Politique

Côte d’Ivoire : rumeur sur le franc CFA, arme anti-Ouattara

La rumeur est partie du Ghana. Elle a gagné Abidjan et, de proche en proche, plusieurs villes du continent : le décrochage de l’euro du franc CFA et la dévaluation de celui-ci seraient étudiés en France comme dans les capitales africaines. Couper le lien monétaire avec la zone euro en voie d’explosion serait une mesure de salubrité publique pour les pays africains.

On sait qui a lancé le bruit : les milieux proches du président ivoirien déchu Laurent Gbagbo. Leur motivation ? Gêner l’actuel chef de l’État, Alassane Ouattara, Premier ministre lors de la préparation de la dernière dévaluation du franc CFA, en 1994, qui serait évidemment dévalué par une dévaluation…

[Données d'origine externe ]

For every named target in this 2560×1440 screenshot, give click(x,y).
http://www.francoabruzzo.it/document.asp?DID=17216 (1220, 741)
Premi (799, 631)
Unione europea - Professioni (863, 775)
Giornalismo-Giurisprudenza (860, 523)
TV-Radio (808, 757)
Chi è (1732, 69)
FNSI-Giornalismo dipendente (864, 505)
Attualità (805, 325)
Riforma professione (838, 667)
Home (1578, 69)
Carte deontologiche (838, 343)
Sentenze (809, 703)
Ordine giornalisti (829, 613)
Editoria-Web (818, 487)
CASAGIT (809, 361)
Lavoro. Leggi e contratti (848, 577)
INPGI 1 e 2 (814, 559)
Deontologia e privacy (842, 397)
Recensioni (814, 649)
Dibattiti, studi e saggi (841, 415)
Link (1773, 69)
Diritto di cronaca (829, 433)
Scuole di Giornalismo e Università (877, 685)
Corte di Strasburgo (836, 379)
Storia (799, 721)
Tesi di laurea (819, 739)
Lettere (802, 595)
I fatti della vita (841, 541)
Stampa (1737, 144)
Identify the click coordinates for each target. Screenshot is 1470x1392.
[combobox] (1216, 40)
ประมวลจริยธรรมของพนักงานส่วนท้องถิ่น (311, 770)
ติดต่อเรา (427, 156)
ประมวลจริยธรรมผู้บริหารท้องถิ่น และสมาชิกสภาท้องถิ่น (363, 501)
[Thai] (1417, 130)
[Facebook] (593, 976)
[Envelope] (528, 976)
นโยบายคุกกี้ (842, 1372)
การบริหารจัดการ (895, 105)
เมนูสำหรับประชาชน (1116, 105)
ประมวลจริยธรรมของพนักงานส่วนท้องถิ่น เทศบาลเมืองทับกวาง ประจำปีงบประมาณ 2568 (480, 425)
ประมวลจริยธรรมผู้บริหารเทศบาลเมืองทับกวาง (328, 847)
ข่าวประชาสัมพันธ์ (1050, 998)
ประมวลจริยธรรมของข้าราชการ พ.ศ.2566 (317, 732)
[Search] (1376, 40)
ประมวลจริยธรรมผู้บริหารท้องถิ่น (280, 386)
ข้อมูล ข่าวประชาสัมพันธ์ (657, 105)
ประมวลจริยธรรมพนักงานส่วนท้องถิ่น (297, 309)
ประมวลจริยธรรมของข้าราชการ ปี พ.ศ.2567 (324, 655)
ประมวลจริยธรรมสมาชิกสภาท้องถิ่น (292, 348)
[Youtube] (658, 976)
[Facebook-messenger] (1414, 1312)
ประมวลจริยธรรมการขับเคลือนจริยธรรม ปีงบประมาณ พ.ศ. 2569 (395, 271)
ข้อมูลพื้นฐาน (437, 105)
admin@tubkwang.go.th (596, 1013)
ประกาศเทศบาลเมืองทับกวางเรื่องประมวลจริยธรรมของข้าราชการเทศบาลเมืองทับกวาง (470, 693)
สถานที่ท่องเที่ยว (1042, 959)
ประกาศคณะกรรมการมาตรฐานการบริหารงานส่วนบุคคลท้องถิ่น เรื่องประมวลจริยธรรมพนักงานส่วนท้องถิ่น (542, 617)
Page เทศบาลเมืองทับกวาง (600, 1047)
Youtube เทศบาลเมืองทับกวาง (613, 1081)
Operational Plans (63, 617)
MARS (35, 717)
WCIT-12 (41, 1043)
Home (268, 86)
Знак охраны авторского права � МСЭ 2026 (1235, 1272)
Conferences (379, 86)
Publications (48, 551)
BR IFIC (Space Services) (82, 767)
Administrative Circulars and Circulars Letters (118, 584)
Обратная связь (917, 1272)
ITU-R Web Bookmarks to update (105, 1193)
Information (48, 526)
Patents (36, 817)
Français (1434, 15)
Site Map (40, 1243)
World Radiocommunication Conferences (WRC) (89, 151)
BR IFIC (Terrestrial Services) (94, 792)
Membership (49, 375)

Il y a même un ministre d’État ivoirien, Albert Mabri Toikeusse, chargé du Plan et du Développement, qui n’a pas vu le piège et a cru bon de déclarer, le 28 novembre, qu’une « dévaluation n’[était] pas une catastrophe », accréditant l’idée que la rumeur était fondée !

Or, comme le dit un haut responsable de la zone euro, « il n’y a pas l’ombre d’une discussion à ce sujet » entre Africains et Européens. Ceux-ci ont d’autres chats à fouetter que de s’embarrasser d’une opération fort complexe et économiquement injustifiée.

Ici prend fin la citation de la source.